Leise stirbst du nie by Daniel Annechino

Leise stirbst du nie by Daniel Annechino

Autor:Daniel Annechino [Annechino, Daniel]
Die sprache: deu
Format: epub
Tags: Thriller
ISBN: 978-3-8437-0022-1
Herausgeber: Ullstein Buchverlage GmbH, Berlin
veröffentlicht: 2015-03-08T16:00:00+00:00


13 Weil Sami Angelina nicht stören wollte, die an diesem bewölkten Montagmorgen friedlich länger schlief als üblich, rief sie ihre Mutter an.

»Würde es dir etwas ausmachen, herzukommen, Ma?«

»Ist irgendwas mit deinem Auto?«

»Ich muss früh aufs Revier, und Angelina schläft noch.« Normalerweise würde Sami Angelina um acht zum Haus ihrer Mutter bringen und schnell noch eine Tasse Kaffee trinken, damit Josephine ihr nicht vorwerfen konnte, sie wäre wohl zu beschäftigt, um ein paar Minuten mit »ihrer einzigen, alten Mutter« zu verbringen. Dann würde sie sich durch den dichten Verkehr auf dem Freeway kämpfen, und wenn sie dort nicht stecken blieb, um neun auf dem Revier eintreffen.

An diesem Morgen fühlte sie sich nach einem überraschend erholsamen Nachtschlaf bemerkenswert energiegeladen. In Anbetracht der noch nicht lange zurückliegenden Ereignisse schien ihre gute Stimmung wie ein kleines Wunder. Sie machte sich keine Illusionen wegen des dringend benötigten Schlafs, machte Übermüdung und geistige Erschöpfung dafür verantwortlich.

Josephine Rizzo protestierte. »Du weißt, wie sehr ich Stoßverkehr hasse.«

»Du befindest dich doch nicht auf der anderen Seite des County. Es sind doch gerade mal zehn Minuten Fahrt.«

»Ich habe noch nicht gefrühstückt.«

»Dann frühstücke doch hier.«

»Was denn, diese grässlich süßen Pop-Tarts?«

Hätte ich doch bloß Angelina aufgeweckt! »Vergiss es, Ma. Ich bin in ein paar Minuten da.«

»Manchmal habe ich das Gefühl, du nutzt mich aus, Sami.«

»Und manchmal denke ich darüber nach, nach Tahiti auszuwandern.«

»Du bist ja gut drauf.«

»Warum muss es jedes Mal einen Streit mit dir geben?«

Stille.

»Bist du noch da, Ma?«

»Ich weiß nicht mehr, wozu eine Mutter noch da ist. Ich versuche zu helfen, und alles, was du tust, ist, mich anzuschreien.«

Josephine Rizzo wäre in der Lage, dem Papst Schuldgefühle einzureden wegen der Art, wie er die Messe las. »Es tut mir leid, Ma. Das hat nichts mit dir zu tun. Es liegt an mir. Ich denke, es ist einfach schwierig, mit Tommys Ermordung fertig zu werden. Und auf der Arbeit gibt es auch einen Haufen Ärger, und ich lasse es an dir aus.« Sami konnte es nicht fassen, dass sie sich entschuldigte. »Ich werde sie gleich bei dir vorbeibringen.«

Josephines Stimme klang triumphierend. »Ich erwarte euch.«

Sami ging auf Zehenspitzen in Angelinas Schlafzimmer und setzte sich auf ihr Bett. Sanft streichelte sie über ihr Haar, wollte sie nicht abrupt aufwecken. Was für ein schönes Kind.

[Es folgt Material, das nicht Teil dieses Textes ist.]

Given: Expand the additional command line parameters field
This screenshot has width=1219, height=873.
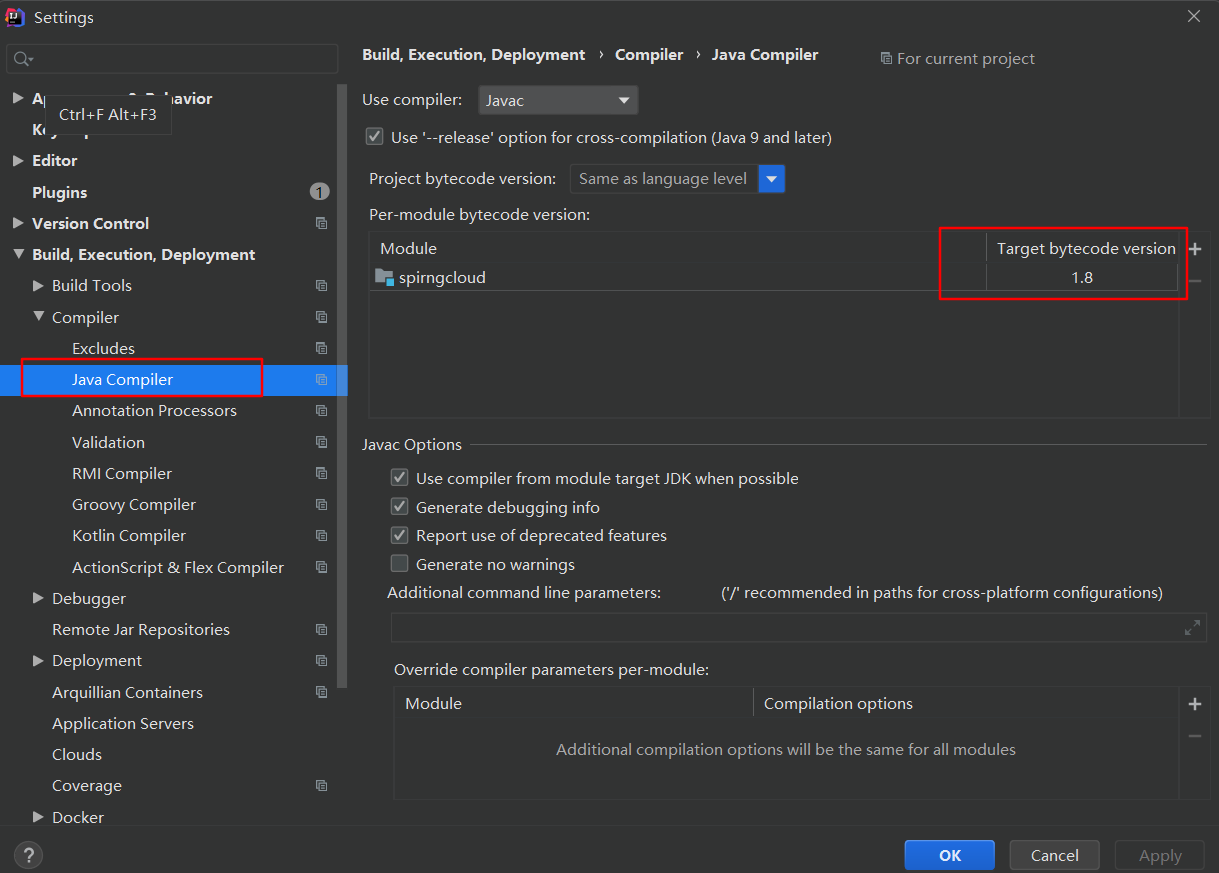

Ihre ziemlich blumige Erklärung wegen Tommys Tod hatte sich nicht negativ auf Angelina ausgewirkt. Oder wenigstens schien es so. Als Sami es ihr vorsichtig verkündet hatte, kaute die Zweijährige auf ihrer Unterlippe, rieb sich die wässrigen Augen, aber vergoss keine Träne. Dass ihr Vater nun bei Gott im Himmel wohnte, hatte das Kind nicht verstört. Ihrer Meinung nach war er auf einer aufregenden Reise, und obwohl sie ihn nicht länger sehen oder hören konnte, so würde sie doch oft mit ihm sprechen und wusste, dass er sie hören würde.

Die Fröhlichkeit eines Kindes kann oft ein Segen sein, dachte Sami. Aber ein Erwachsener kann nicht so leicht Trost finden wie ein Kind. Zu gegebener Zeit würde Angelina sich mit beunruhigenden Fragen auseinandersetzen. Den Vater in so frühem Alter zu verlieren, würde nur ein Teil der Probleme sein, denen Angelina sich gegenübersehen würde.